Une poignée de secondes
de Carino Bucciarelli, Laurent Danloy (Dessin)

critiqué par Débézed, le 30 novembre 2025
(Besançon - 78 ans)


La note:  étoiles
Le monde revu par le poète
J’ai déjà croisé Carino dans plusieurs de ses œuvres littéraires mais c’est la première fois que je le lis dans de la poésie. Je l’ai lu notamment dans des fictions souvent très énigmatiques où j’ai dû cheminer dans son texte avec une grande attention pour ne pas en perdre le fil. Dans ce recueil composé de brefs poèmes, j’ai rencontré un autre auteur, un auteur qui écrit des textes « qui se déploient dans un monde instable et déroutant où les vivants et les choses sont à la fois eux-mêmes et autres » comme l’écrit son éditeur dans sa présentation de cet ouvrage. Carino décrit le monde tel qu’il le voit se construire au propre comme au figuré, « Le monde est peuplé d’une foule de créatures / certaines immondes / d’autres attachantes / … ».

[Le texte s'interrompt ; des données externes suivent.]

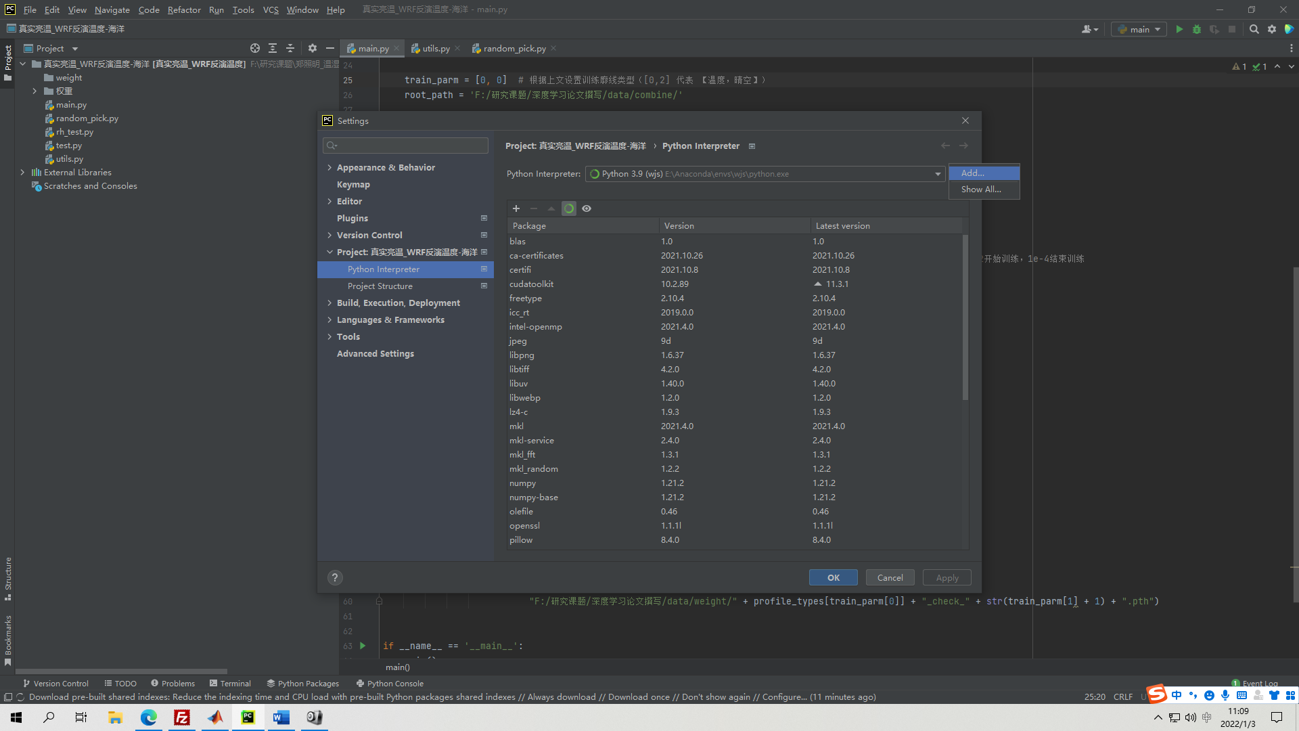Click upgrade arrow next to cudatoolkit 11.3.1
The height and width of the screenshot is (731, 1299).
818,284
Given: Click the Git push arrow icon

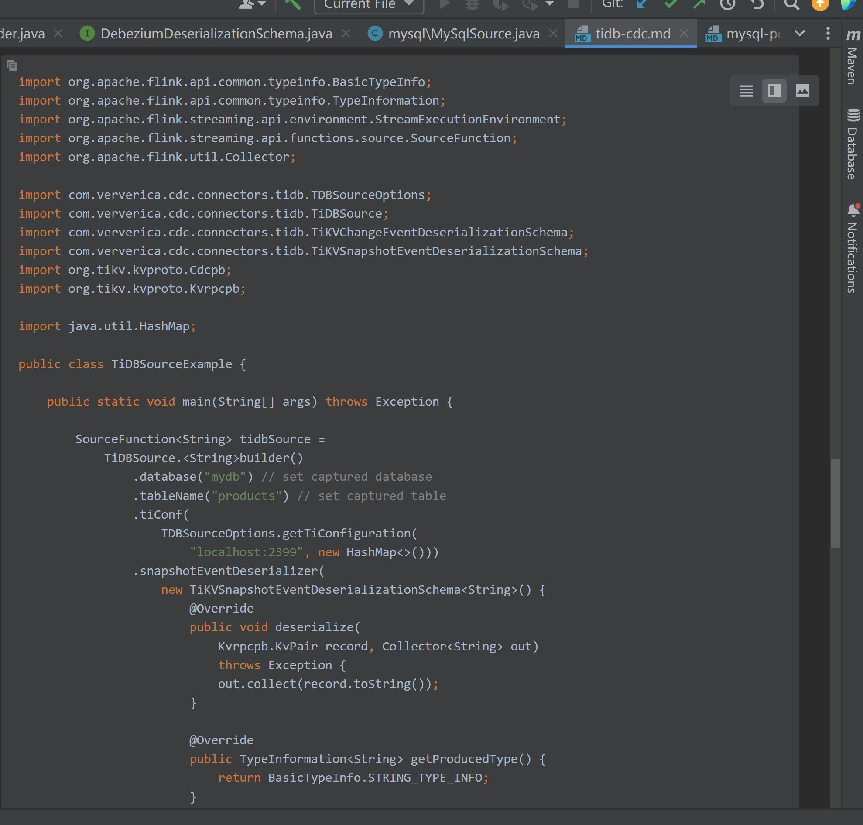Looking at the screenshot, I should click(698, 4).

Dans ce texte qui hésite entre l’être et le non-être, le concret et l’abstrait, le réel et l’onirique, l’auteur bâtit son monde à travers des questions existentielles : « Pourquoi nous a-t-on placés ici ? », « Où suis-je finalement ? ». Des questions auxquelles il répond par des observations qu’il a faites du monde tel qu’il le voit, à sa façon avec ses a priori, ses intuitions, ses sentiments et ses émotions. Un monde commandé par l’autoritarisme de ceux qui font les lois et règlements et les doctrine religieuses ou politiques. « … // Là-haut un commandeur / nous dicte les lois / le bonheur de conduire seul / dans une ville surpeuplée / nous fait oublier notre immortalité // … ». Il dit aussi la résistance de ceux qui ne veulent pas se laisser dominer :même s’ils sont mal armés pour cette délicate mission : « Armé d’un citron j’affronte le monde /Je me rends vite à l’évidence / l’arme n’est pas appropriée / … ». Carino évoque aussi la temporalité, le monde qui traverse le temps, « … / je passe moi-même / à travers mon propre temps // … ».

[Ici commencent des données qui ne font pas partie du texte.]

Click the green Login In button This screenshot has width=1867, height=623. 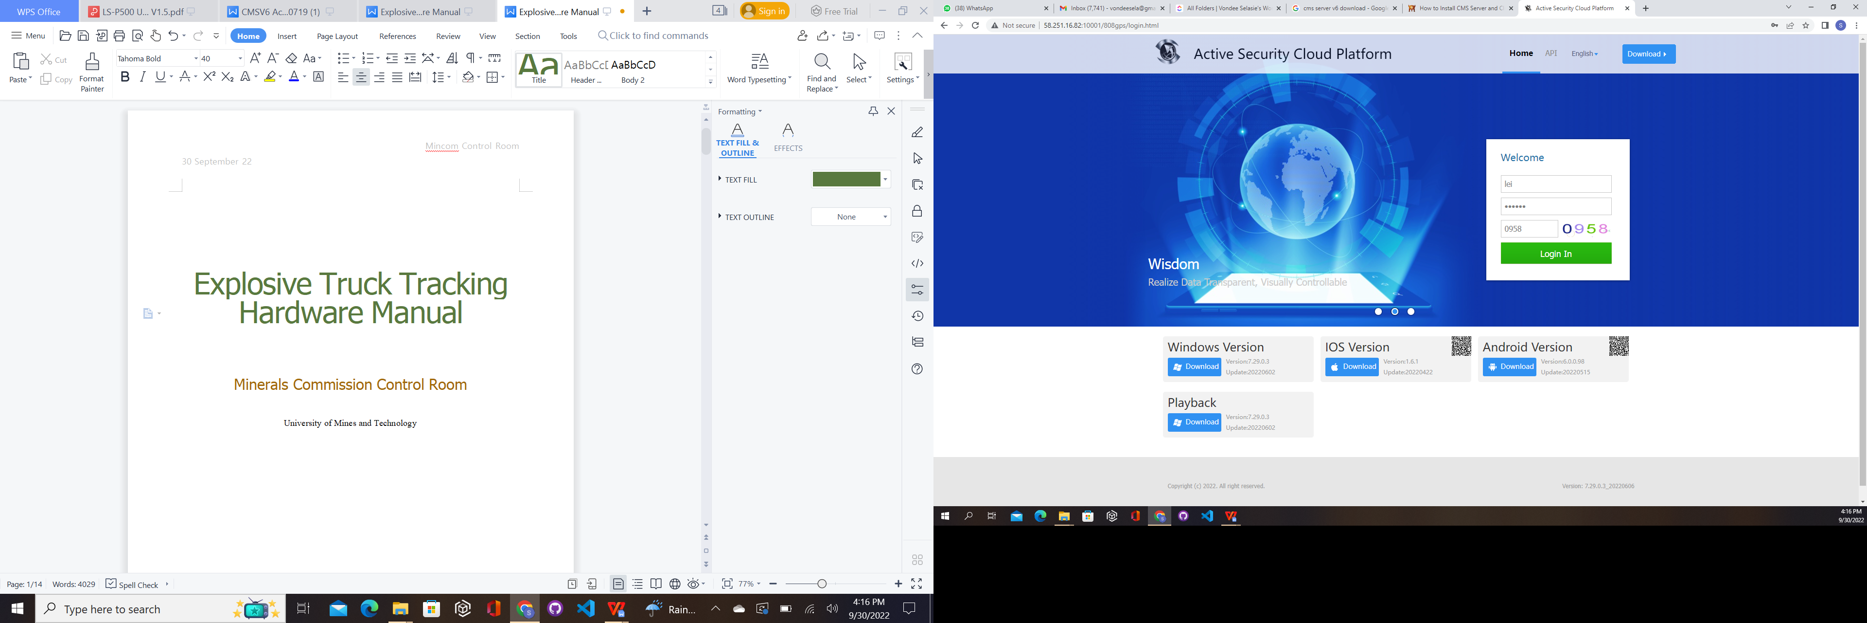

Le monde de Carino baigne dans une atmosphère absurde, impossible, surréaliste, probablement un peu de tout cela, comme le montre cet extrait de l’un des derniers poèmes du recueil : « … // Il est impossible de t’approcher / pour poser la main sur ton épaule / et t’apostropher toi-même ».

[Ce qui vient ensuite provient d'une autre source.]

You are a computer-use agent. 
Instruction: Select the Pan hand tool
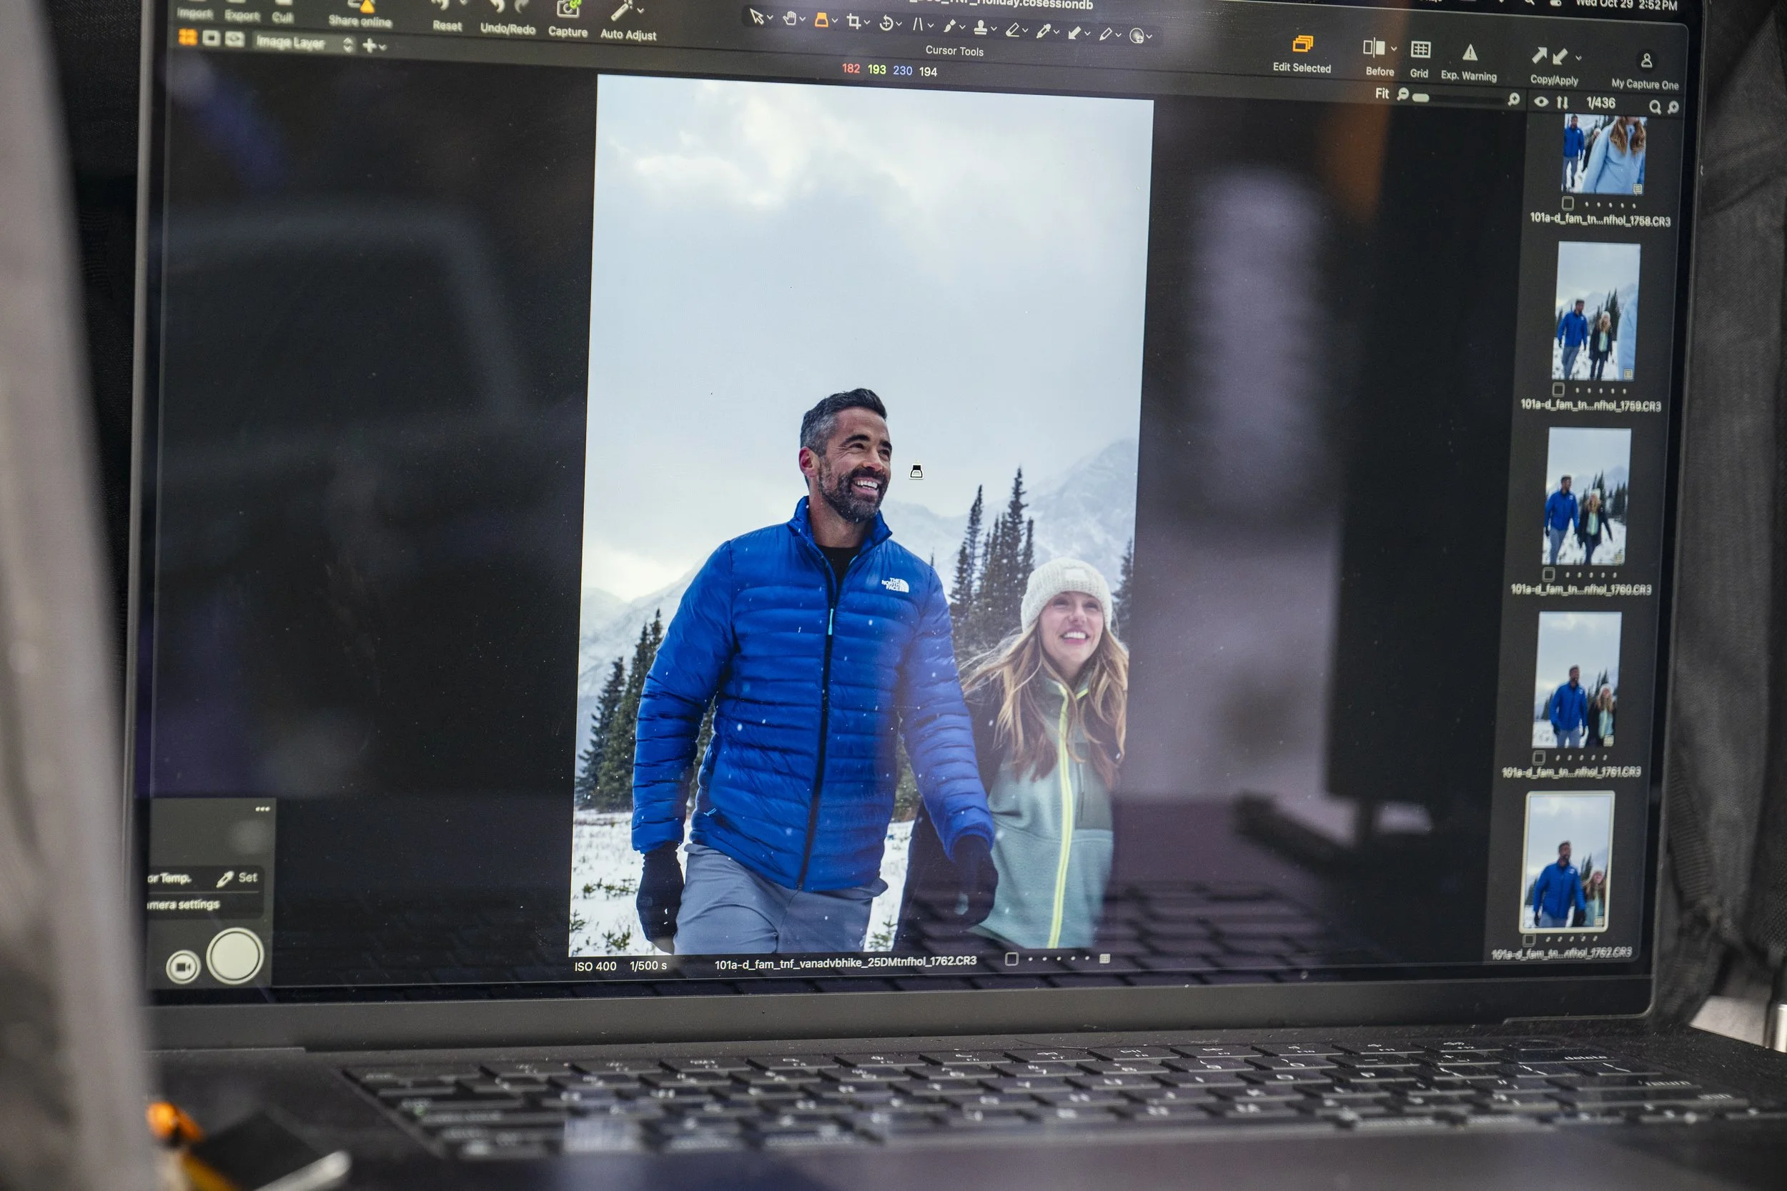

Ce recueil est illustré de quelques images de Laurent Danloy dont le flou artistique montre bien l’ambiance qui nimbe ce recueil même si la conclusion que j’ai choisie est plutôt attirée par la lumière « La lumière seulement / nous donne l’existence ». Comme un rai d’espoir pour concevoir ce monde dans un avenir plus lumineux.